▶ DIRECTIONS FOR THIS TASK:
In the material below, the line holding "You are a GUI" and every line after it should be reproduced exactly, please, with pictures omitted.

▶ EXERCISE DATA:

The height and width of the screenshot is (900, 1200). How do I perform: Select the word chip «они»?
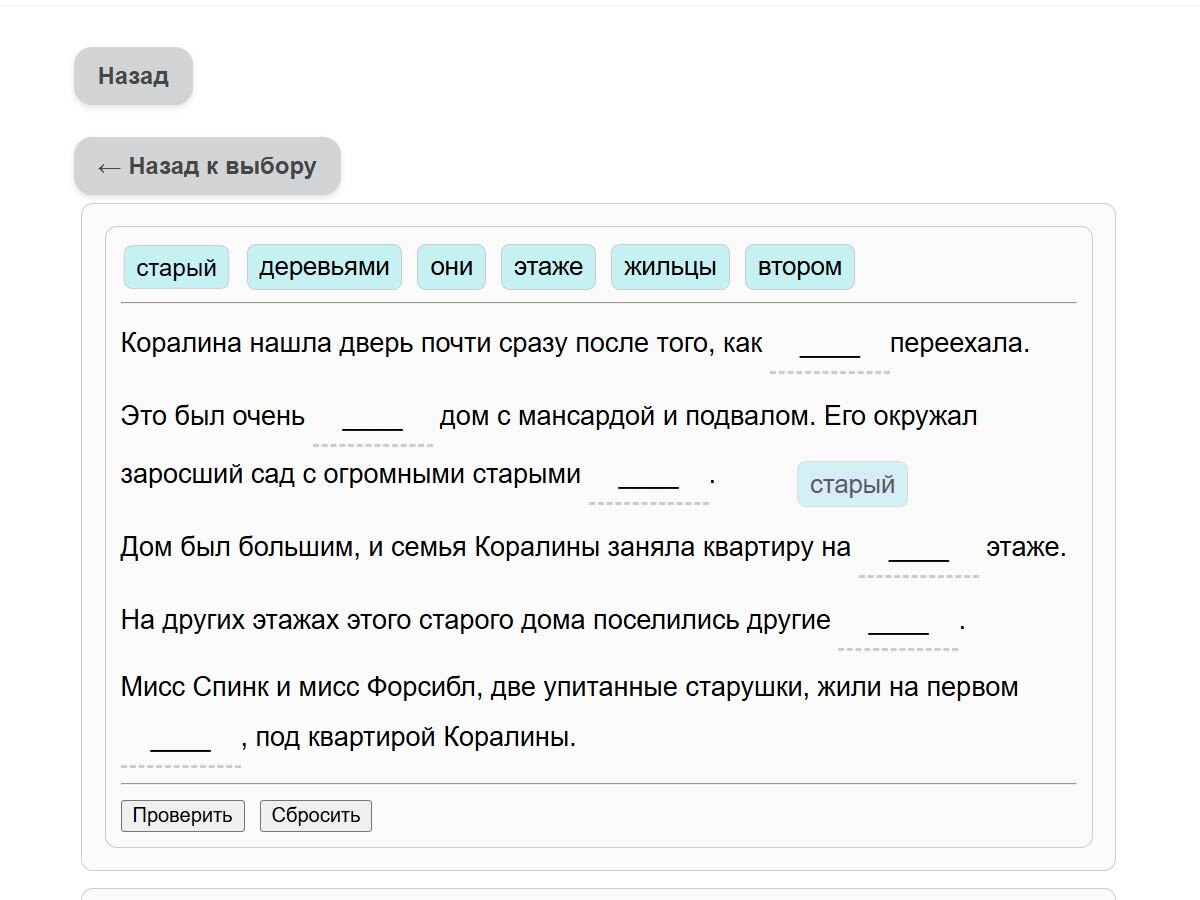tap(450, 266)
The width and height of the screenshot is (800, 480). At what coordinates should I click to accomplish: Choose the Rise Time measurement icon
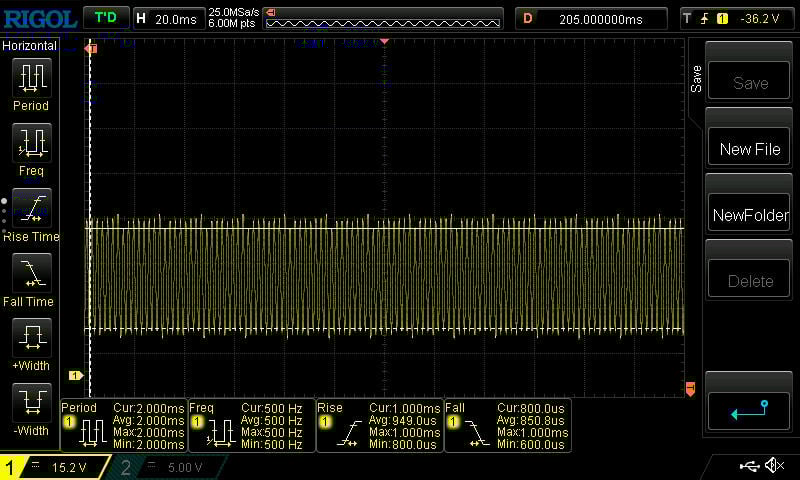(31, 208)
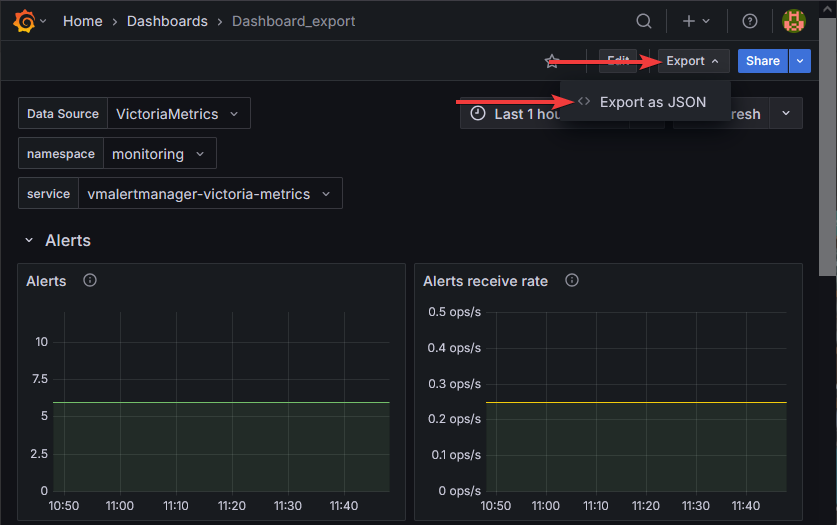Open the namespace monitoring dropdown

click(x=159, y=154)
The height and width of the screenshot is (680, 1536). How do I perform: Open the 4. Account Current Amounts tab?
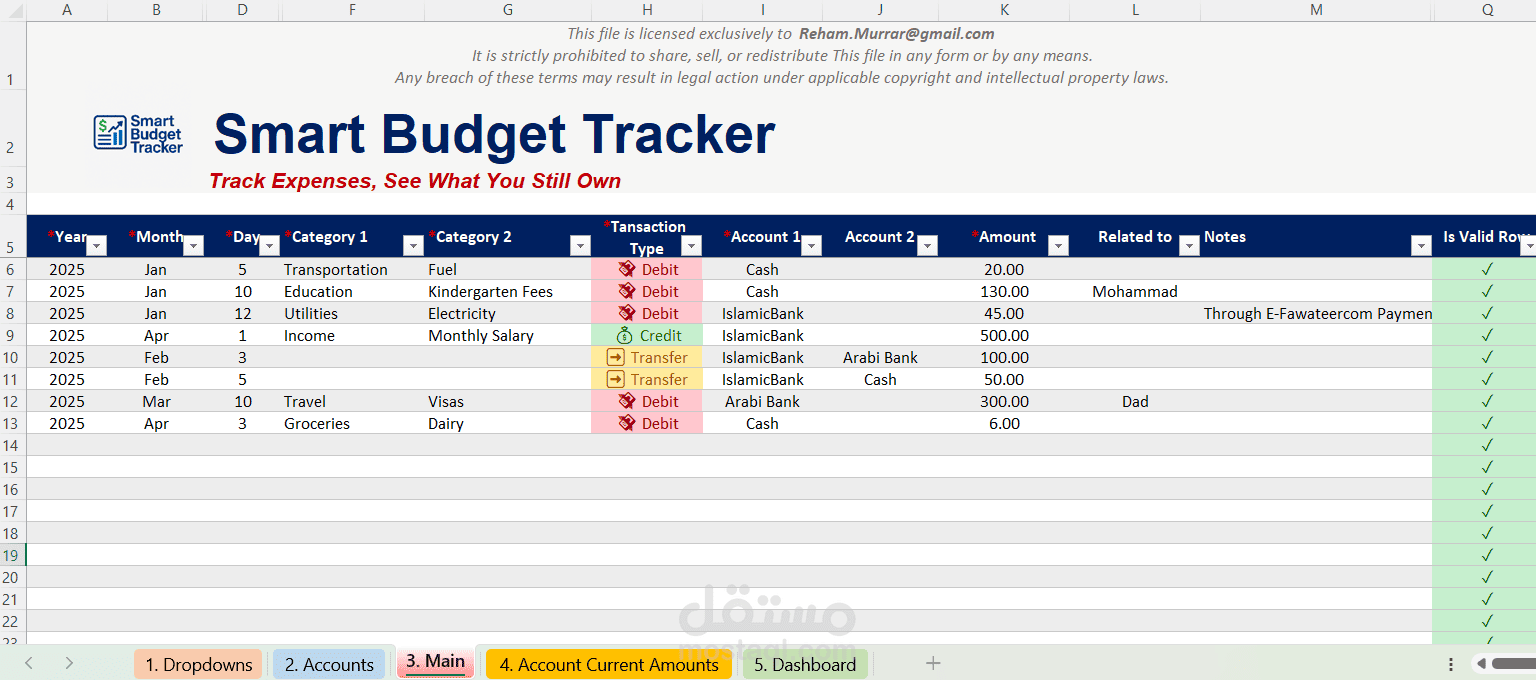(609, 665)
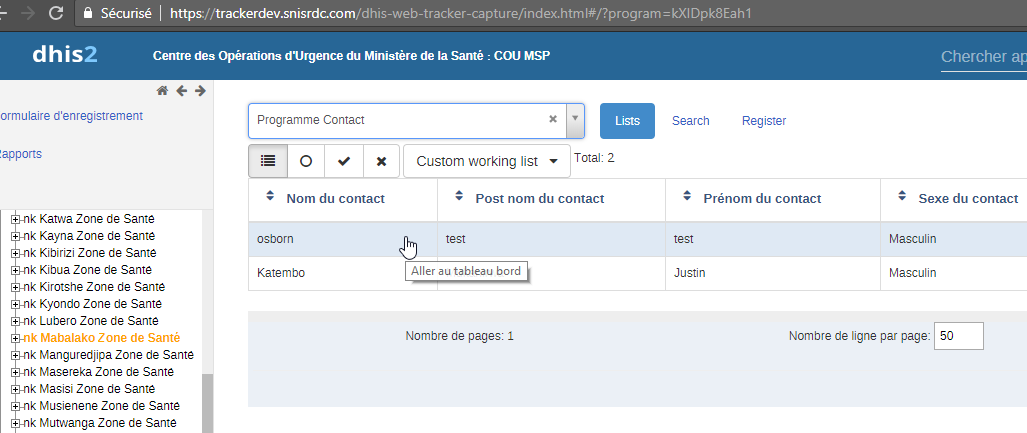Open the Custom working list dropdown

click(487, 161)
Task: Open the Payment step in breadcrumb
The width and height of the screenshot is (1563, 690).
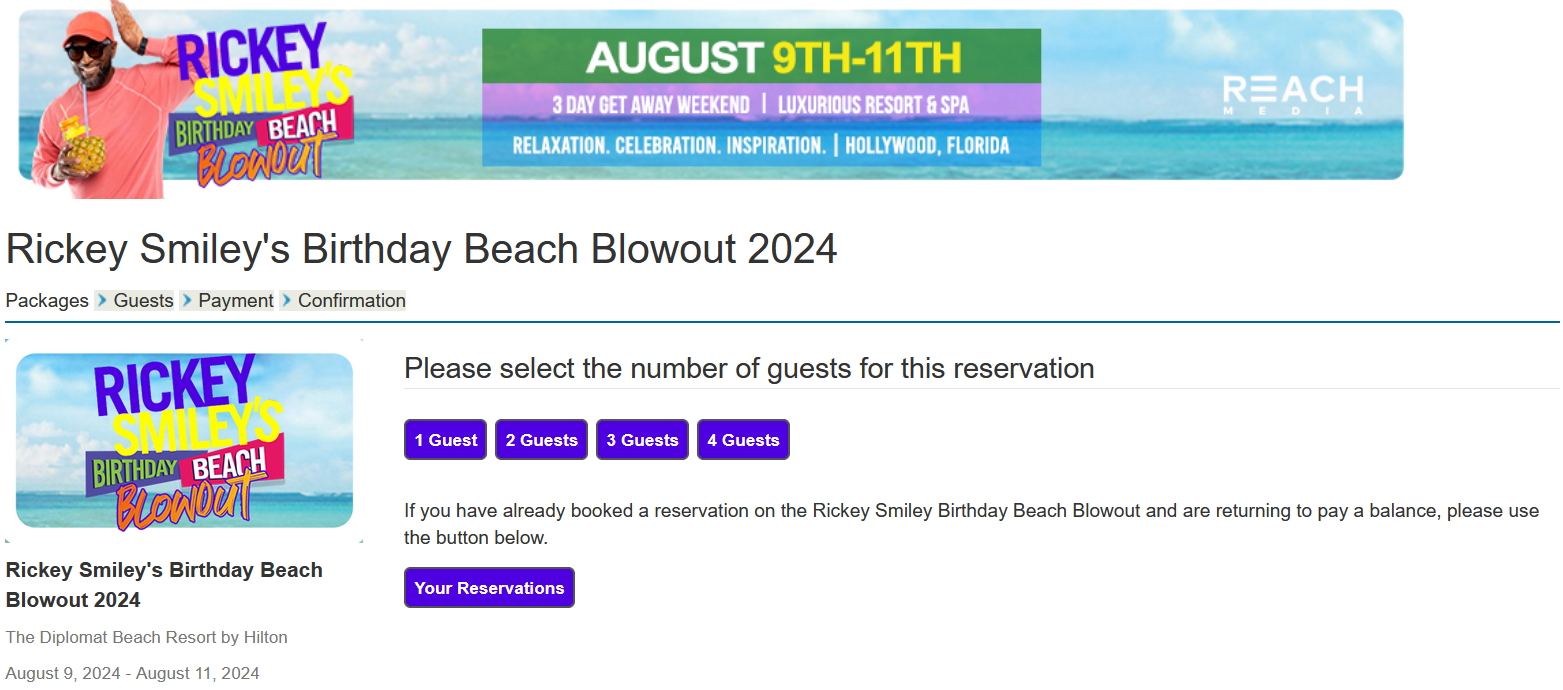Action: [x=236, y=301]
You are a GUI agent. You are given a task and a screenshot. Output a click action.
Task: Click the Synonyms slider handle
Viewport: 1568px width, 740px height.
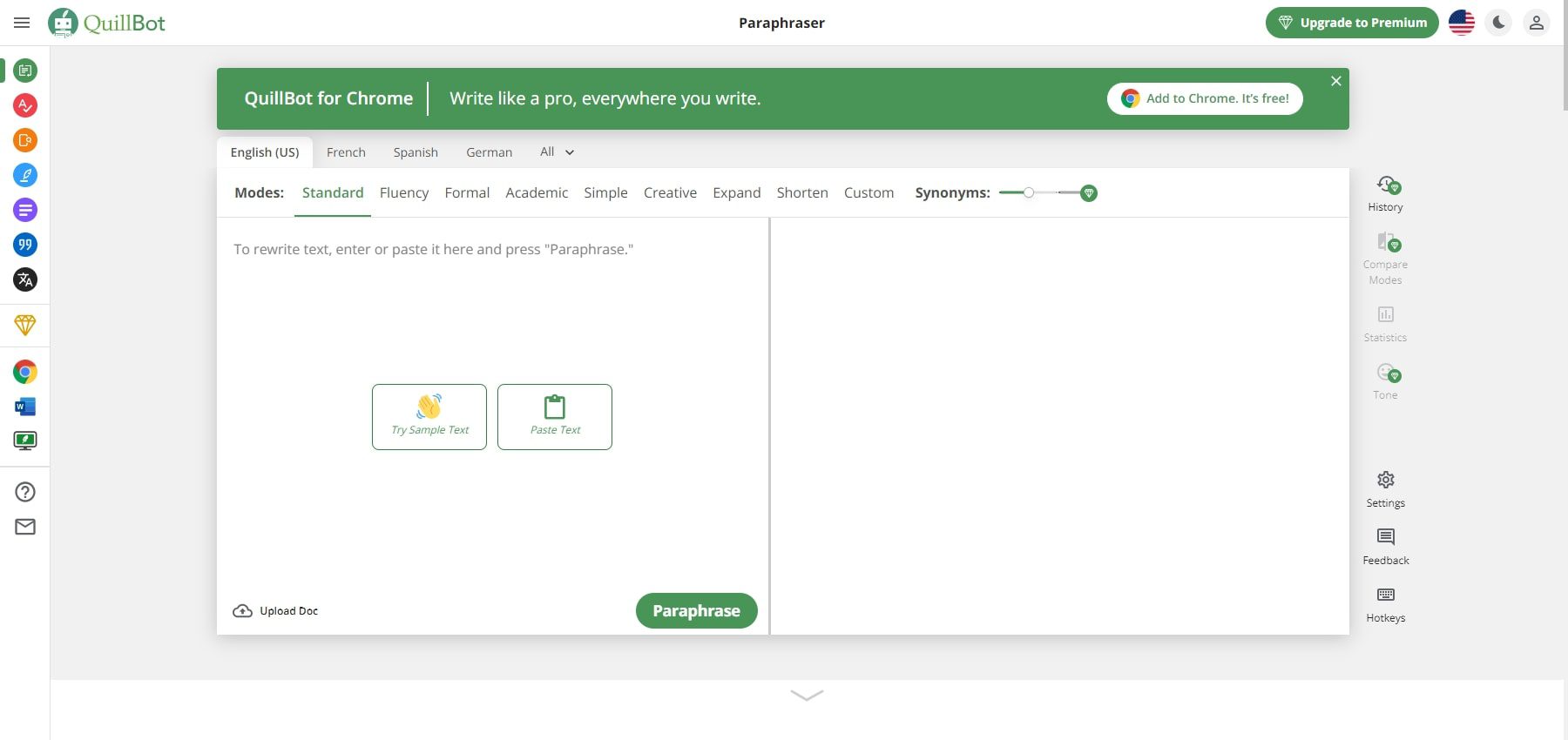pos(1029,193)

▶ EXERCISE SOLUTION:
You are a GUI agent. You are given a task and a screenshot. Output a click action.
Task: Click the Synonyms slider handle
Viewport: 1568px width, 740px height.
pos(1029,193)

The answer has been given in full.